Task instructions
Show each line of the material below that contains the word "screenshot".

Available records

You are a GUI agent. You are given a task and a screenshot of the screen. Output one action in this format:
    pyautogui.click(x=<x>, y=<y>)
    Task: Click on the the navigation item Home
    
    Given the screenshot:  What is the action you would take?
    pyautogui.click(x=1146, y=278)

Output of the task
You are a GUI agent. You are given a task and a screenshot of the screen. Output one action in this format:
    Given the screenshot:  What is the action you would take?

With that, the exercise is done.